→ **Text**

======

Lots of things here to talk about. I noticed that when I rolled back to verse 31. So he's filled them with what? Number one, the Spirit of God.

The Spirit of God. Number two, with skill. Number three, with intelligence. Number four, with knowledge. Number five, with craftsmanship. And then after that in verse 32, he delineates craftsmanship in what? Right.

Well, you know, artistic designs, gold, silver, bronze, cutting stones. I mean, it's really, it's elaborate. It's really something.

It's this tremendous variety of activity and productivity. Yeah. And these are the two guys that oversaw it.

So I don't know where you're going with this at the moment. But I was, on this reading anyway, it struck me that since these men are called by name by the Lord, and they had been since before the incident of the golden calf. Yeah, yeah. I looked up their names. Yep.

What they mean? Because names are significant. Oh, yeah.

Did you do that? I did too. His name's pronounced Betzalel. I like that, Betzalel. Right. Right. It's something about out of the smoke or out of the cloud. In the shadow of God. Oh, that's right. In the shadow of God or under the protection of God.

Under the protection. Yep. That's Betzalel. And Aholiab.

======

→ **Source data**
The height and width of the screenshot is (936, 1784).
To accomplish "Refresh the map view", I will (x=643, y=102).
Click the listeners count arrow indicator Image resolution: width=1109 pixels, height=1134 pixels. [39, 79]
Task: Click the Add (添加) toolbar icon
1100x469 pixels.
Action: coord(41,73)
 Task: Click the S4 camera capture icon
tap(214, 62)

======

→ **Parts of the exercise**
a) Write out the entire text about Betzalel and Aholiab word for word, without changing anything.
b) Copy the lines of the records, starting at the line that contains "Task: Click the Add (添加) toolbar icon" and ending at the final line of the records, with both ends included and every line left unchanged.

→ **Results of the exercise**
a)
Lots of things here to talk about. I noticed that when I rolled back to verse 31. So he's filled them with what? Number one, the Spirit of God.

The Spirit of God. Number two, with skill. Number three, with intelligence. Number four, with knowledge. Number five, with craftsmanship. And then after that in verse 32, he delineates craftsmanship in what? Right.

Well, you know, artistic designs, gold, silver, bronze, cutting stones. I mean, it's really, it's elaborate. It's really something.

It's this tremendous variety of activity and productivity. Yeah. And these are the two guys that oversaw it.

So I don't know where you're going with this at the moment. But I was, on this reading anyway, it struck me that since these men are called by name by the Lord, and they had been since before the incident of the golden calf. Yeah, yeah. I looked up their names. Yep.

What they mean? Because names are significant. Oh, yeah.

Did you do that? I did too. His name's pronounced Betzalel. I like that, Betzalel. Right. Right. It's something about out of the smoke or out of the cloud. In the shadow of God. Oh, that's right. In the shadow of God or under the protection of God.

Under the protection. Yep. That's Betzalel. And Aholiab.

b)
Task: Click the Add (添加) toolbar icon
1100x469 pixels.
Action: coord(41,73)
 Task: Click the S4 camera capture icon
tap(214, 62)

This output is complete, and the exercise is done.